- **Task directions**: Across these entries, how many lines contain the word "Houston"? Answer with only the number.

[Stored items]
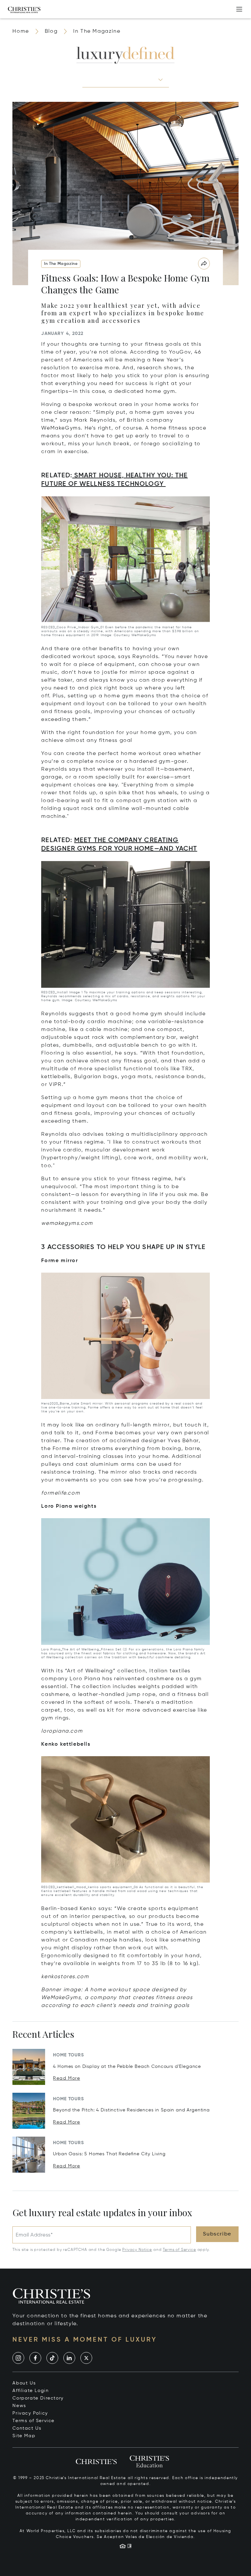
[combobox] (120, 79)
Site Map (23, 2436)
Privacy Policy (30, 2413)
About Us (24, 2383)
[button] (125, 79)
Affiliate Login (30, 2390)
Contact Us (26, 2428)
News (19, 2405)
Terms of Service (179, 2250)
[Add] (239, 9)
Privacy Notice (137, 2250)
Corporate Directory (37, 2398)
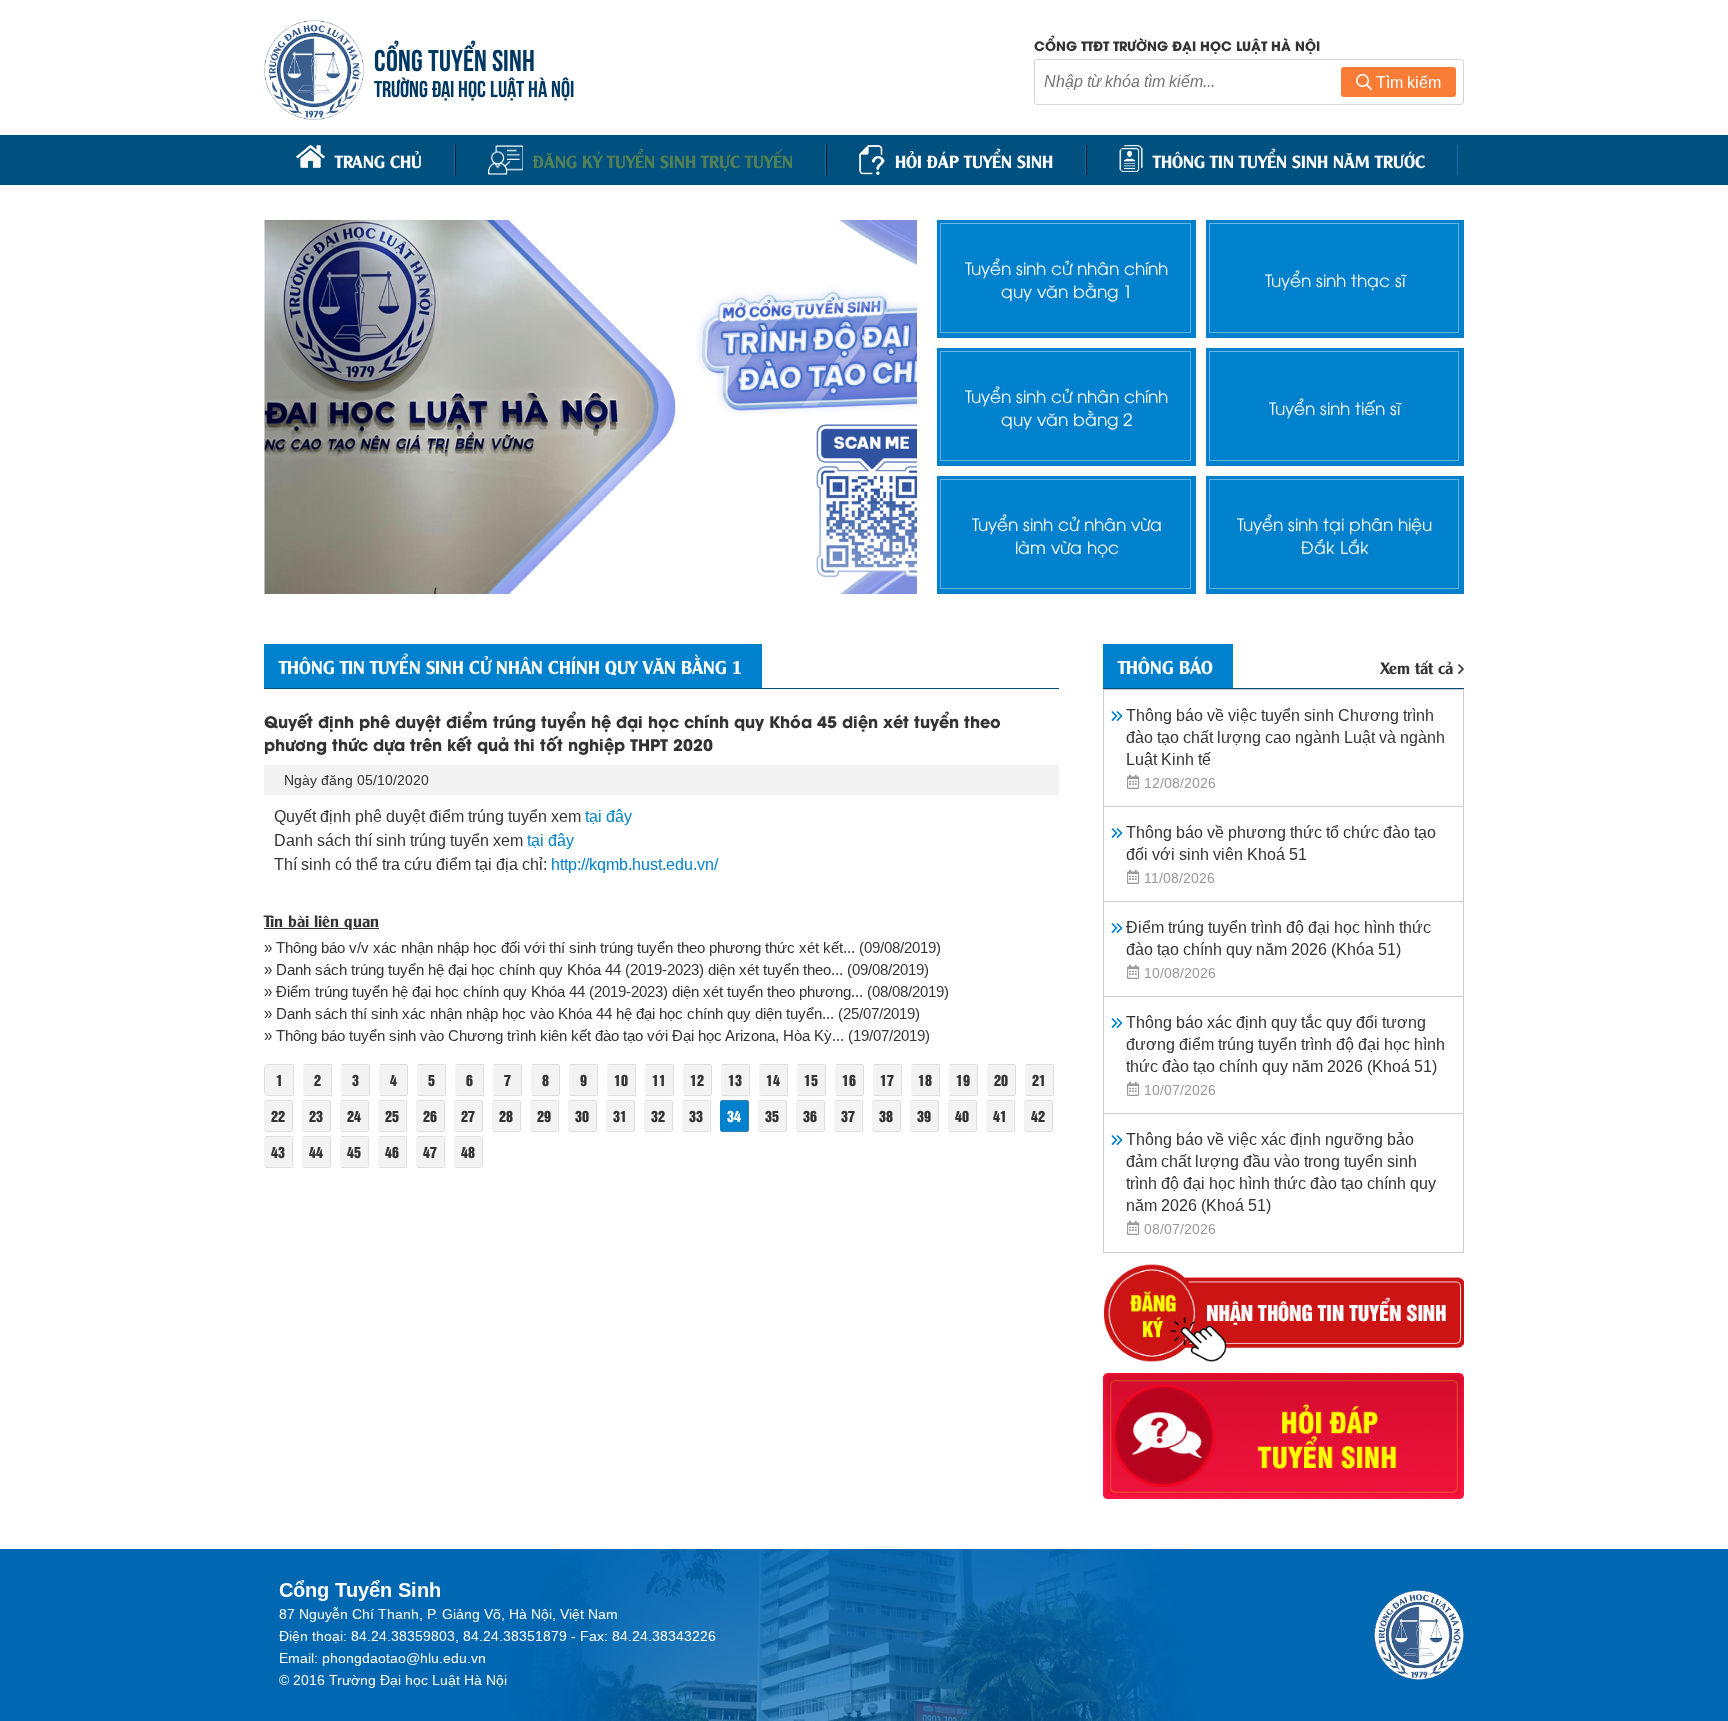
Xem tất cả (1416, 666)
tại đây (608, 816)
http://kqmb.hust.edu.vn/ (634, 864)
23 (316, 1115)
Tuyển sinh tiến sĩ (1334, 407)
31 (620, 1115)
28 (506, 1115)
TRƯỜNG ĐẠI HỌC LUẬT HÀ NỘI (474, 86)
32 (658, 1115)
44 (316, 1151)
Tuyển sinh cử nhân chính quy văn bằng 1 (1066, 279)
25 (392, 1115)
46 (392, 1151)
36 (810, 1115)
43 (278, 1151)
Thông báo (1165, 666)
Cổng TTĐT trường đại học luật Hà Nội (1177, 44)
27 (468, 1115)
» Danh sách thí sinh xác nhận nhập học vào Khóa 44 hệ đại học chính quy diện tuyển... (549, 1013)
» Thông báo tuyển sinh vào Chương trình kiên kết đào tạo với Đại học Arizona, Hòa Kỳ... (554, 1035)
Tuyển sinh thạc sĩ (1335, 279)
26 (430, 1115)
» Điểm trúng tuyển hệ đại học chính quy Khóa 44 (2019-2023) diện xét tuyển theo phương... (563, 991)
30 (582, 1115)
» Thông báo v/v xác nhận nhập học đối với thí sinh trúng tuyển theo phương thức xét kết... (559, 947)
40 (962, 1115)
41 (1000, 1115)
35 (772, 1115)
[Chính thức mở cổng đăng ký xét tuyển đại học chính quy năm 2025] (590, 407)
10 (621, 1079)
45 (354, 1151)
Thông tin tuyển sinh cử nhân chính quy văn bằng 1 (510, 666)
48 (468, 1151)
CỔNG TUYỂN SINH (454, 57)
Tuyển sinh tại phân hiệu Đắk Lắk (1334, 535)
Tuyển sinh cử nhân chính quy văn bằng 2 (1066, 407)
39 (924, 1115)
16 (849, 1079)
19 (963, 1079)
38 (886, 1115)
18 (925, 1079)
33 (696, 1115)
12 (697, 1079)
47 (430, 1151)
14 (773, 1079)
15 (811, 1079)
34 (734, 1115)
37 (848, 1115)
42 (1038, 1115)
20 (1001, 1079)
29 (544, 1115)
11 (659, 1079)
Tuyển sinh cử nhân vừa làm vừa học (1067, 535)
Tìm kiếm (1406, 82)
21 (1039, 1079)
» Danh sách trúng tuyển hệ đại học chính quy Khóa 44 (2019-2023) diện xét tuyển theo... (553, 969)
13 (735, 1079)
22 (278, 1115)
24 (354, 1115)
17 (887, 1079)
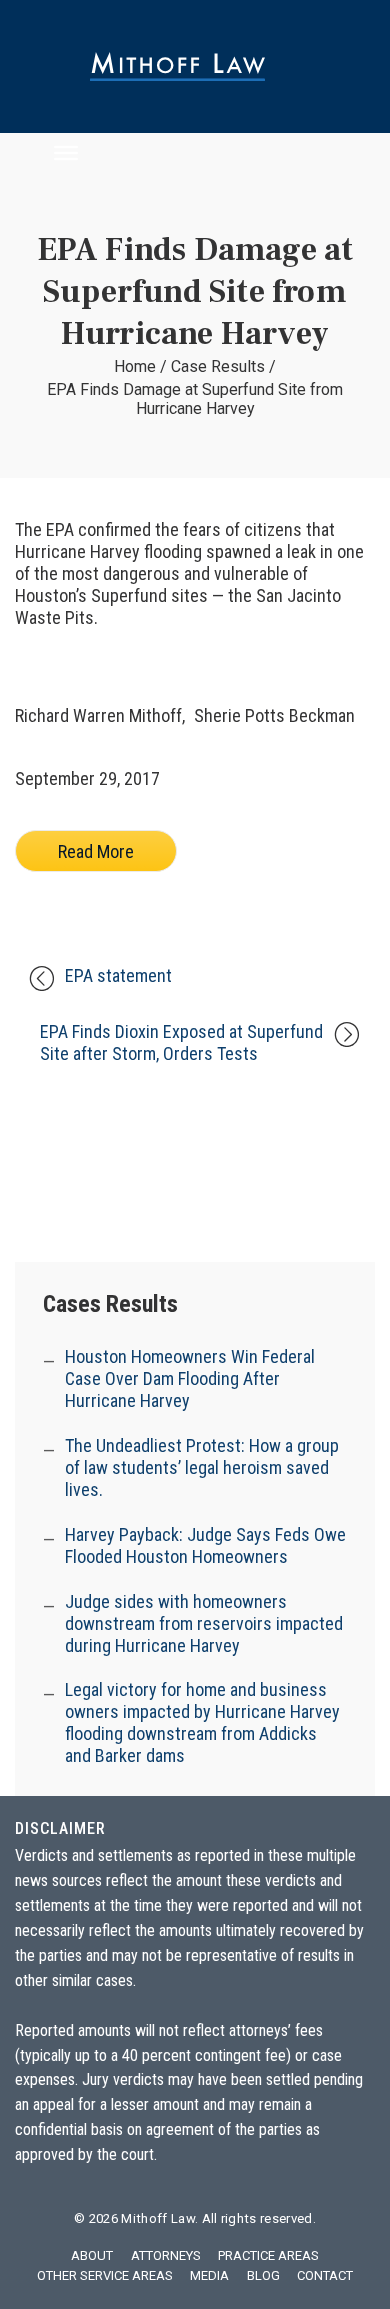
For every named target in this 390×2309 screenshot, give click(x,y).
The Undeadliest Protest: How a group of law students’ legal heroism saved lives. (202, 1467)
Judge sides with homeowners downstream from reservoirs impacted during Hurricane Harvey (204, 1623)
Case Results (218, 366)
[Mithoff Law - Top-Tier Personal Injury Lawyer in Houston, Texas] (195, 67)
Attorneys (166, 2255)
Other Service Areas (105, 2275)
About (92, 2255)
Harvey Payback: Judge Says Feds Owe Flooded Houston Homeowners (205, 1545)
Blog (263, 2275)
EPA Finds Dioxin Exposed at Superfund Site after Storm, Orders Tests (181, 1042)
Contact (325, 2275)
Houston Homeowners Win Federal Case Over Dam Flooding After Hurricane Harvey (190, 1378)
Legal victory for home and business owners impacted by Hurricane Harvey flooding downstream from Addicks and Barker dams (202, 1723)
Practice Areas (268, 2255)
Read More (96, 851)
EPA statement (118, 975)
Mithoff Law (158, 2218)
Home (135, 366)
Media (209, 2275)
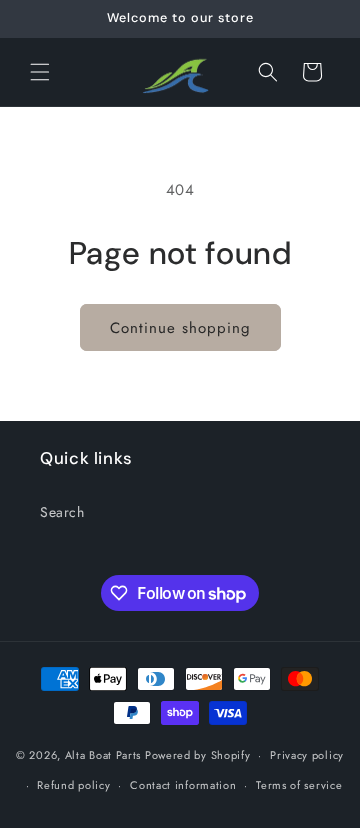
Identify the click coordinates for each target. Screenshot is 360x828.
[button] (40, 72)
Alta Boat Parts (103, 755)
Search (62, 512)
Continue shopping (180, 328)
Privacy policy (307, 755)
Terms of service (299, 785)
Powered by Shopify (198, 755)
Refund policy (73, 785)
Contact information (183, 785)
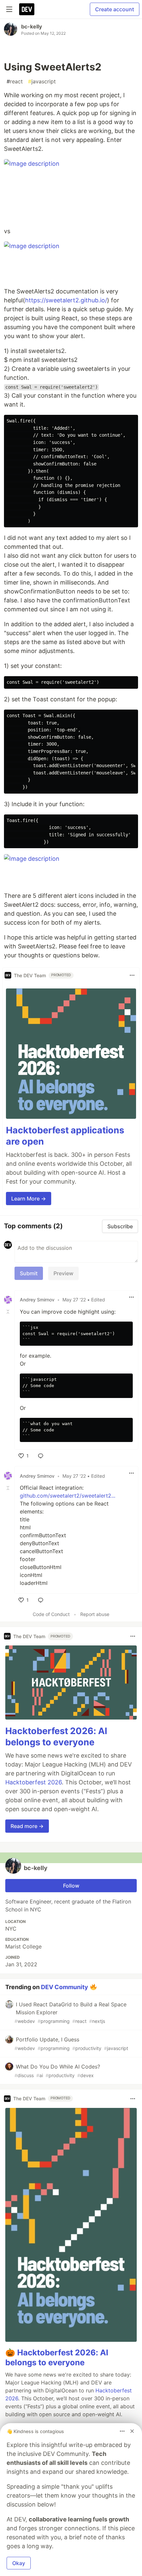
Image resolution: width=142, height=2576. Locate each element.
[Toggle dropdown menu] (132, 975)
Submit (29, 1273)
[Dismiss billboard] (132, 2431)
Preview (63, 1273)
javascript (42, 81)
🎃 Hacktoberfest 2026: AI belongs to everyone (56, 2357)
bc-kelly (31, 26)
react (15, 81)
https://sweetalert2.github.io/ (66, 300)
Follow (71, 1885)
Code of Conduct (51, 1614)
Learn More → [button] (28, 1198)
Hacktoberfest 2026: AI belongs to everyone (56, 1736)
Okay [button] (18, 2563)
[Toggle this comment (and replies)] (8, 1311)
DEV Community (64, 1986)
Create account (114, 9)
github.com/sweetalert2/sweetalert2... (67, 1495)
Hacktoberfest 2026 (33, 1782)
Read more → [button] (27, 1826)
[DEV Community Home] (26, 9)
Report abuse (94, 1614)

- **Response below**: 3